Terceira sequência: chegada a casa do Professor Jordan com dois momentos
seguidos de surpresa. Ele, que era suposto ser o homem que o iria
auxiliar a esclarecer a sua inocência em relação à morte de Annabella
Smith, é afinal o homem sem parte do dedo mendinho, o alemão responsável
por roubar os planos secretos britânicos. Jordan dispara sobre Hannay e,
segunda surpresa, já nas instalações da polícia percebemos que
sobreviveu, pois um livro de hinos religiosos no bolso do casaco
(pertencente ao agricultor e que a sua esposa lhe deu para fugir durante
a noite) aparou a bala.
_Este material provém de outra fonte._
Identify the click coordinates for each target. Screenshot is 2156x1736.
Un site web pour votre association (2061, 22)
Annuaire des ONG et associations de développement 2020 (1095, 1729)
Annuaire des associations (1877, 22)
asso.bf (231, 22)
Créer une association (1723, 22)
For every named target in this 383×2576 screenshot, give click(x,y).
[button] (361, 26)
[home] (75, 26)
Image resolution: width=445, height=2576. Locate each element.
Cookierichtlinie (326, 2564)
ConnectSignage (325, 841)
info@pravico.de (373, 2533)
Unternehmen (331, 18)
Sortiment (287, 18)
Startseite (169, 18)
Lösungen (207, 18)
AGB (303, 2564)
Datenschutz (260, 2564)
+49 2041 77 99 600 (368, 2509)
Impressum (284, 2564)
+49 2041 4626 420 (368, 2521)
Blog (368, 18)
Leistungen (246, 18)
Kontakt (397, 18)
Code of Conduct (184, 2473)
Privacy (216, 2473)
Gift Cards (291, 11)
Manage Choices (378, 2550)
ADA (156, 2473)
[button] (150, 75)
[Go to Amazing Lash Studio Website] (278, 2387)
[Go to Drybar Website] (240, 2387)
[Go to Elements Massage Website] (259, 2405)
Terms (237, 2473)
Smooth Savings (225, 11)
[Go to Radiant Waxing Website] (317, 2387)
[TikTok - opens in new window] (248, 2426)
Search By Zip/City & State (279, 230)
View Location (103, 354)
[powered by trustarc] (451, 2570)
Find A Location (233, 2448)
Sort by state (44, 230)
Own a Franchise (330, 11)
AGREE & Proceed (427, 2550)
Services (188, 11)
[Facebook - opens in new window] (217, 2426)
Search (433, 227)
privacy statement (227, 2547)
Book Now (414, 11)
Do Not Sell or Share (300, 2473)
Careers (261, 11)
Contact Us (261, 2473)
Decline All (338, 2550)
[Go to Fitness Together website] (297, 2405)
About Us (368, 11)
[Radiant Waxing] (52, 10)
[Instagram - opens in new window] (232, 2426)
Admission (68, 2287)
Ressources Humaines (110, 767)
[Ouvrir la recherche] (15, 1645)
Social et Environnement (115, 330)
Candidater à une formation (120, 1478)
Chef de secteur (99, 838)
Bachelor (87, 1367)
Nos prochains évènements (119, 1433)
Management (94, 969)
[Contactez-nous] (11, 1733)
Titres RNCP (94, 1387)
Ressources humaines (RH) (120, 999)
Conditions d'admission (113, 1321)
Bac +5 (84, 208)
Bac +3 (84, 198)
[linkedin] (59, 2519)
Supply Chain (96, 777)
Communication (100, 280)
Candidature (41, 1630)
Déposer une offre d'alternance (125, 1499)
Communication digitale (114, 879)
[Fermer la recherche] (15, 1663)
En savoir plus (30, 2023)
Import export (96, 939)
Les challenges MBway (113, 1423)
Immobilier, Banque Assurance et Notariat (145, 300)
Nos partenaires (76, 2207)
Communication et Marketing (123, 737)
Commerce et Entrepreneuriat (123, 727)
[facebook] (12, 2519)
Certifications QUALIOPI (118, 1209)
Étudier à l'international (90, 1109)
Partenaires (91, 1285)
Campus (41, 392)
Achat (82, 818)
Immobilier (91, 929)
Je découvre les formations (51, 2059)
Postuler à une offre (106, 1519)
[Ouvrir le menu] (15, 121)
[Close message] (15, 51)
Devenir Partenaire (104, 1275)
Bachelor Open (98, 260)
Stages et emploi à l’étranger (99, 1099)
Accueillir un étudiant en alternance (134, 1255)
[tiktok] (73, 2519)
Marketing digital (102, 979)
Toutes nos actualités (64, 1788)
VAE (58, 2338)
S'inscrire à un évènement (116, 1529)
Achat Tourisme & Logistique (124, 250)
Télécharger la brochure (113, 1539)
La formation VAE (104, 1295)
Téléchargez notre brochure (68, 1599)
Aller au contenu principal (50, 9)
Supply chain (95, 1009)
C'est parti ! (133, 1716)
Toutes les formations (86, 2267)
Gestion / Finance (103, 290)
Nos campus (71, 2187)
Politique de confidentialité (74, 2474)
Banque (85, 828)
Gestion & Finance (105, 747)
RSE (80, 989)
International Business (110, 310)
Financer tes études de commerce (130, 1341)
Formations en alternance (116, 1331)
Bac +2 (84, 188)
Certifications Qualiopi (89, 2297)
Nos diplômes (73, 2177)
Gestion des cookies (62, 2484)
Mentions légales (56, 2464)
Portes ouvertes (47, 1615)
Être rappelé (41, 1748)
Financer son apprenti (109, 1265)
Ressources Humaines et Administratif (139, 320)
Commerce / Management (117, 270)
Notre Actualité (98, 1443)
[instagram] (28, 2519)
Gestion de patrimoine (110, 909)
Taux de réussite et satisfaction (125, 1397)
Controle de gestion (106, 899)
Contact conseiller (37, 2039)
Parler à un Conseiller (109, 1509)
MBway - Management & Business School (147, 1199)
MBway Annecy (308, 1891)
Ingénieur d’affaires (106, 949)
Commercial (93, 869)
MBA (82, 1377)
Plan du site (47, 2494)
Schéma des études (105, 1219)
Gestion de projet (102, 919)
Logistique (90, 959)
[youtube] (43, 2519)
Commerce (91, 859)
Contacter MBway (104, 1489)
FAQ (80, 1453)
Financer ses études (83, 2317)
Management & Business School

Na polícia não acreditam na história dele e
volta a ter de fugir, assim sempre. Ao contrário de North by Nortwest,
que tem semelhanças de argumento incríveis (por exemplo, a cena do
comício político é muito semelhante à do leilão no filme de 59) aqui
parece não haver espaço para a respiração. A respiração é dada pela amor
e humor da relação de Hannay com as mulheres: primeiro com a espia,
depois com a esposa do agricultor, e, finalmente, a única que não
acredita nele, aquela que ele vai ter de dominar e algemar, a personagem
de Madeleine Carroll.
39 Steps é mesmo uma
escada que se sobe emocionado e ela é um bom exemplo de movimento. O
filme termina com a revelação do segredo de Estado britânico mas isso
já não interessa. Os segredos ficam a meio, alguém tem de os memorizar mas não nós... São cenoura para fazer
correr os espectadores e personagens. Curioso ou não num filme onde as
emoções e motivos das personagens são concretos, o conteúdo desses mesmos motivos não interessa, é abstracto. Precisamente o
inverso de muitos filmes hoje feitos com mundos e fundos. Emocionalmente
inertes mas com um argumento super pormenorizado, com viagens no tempo,
saltos para dentro de sonhos, dimensões à la carte. Filmes muito
concretos, hiper-realistas, que fazem da emoção um mero detalhe
abstracto. Exactamente, o movimento inverso da obra prima de Hitchcock
que concretiza a emoção numa série de peripécias redondas e abstractas.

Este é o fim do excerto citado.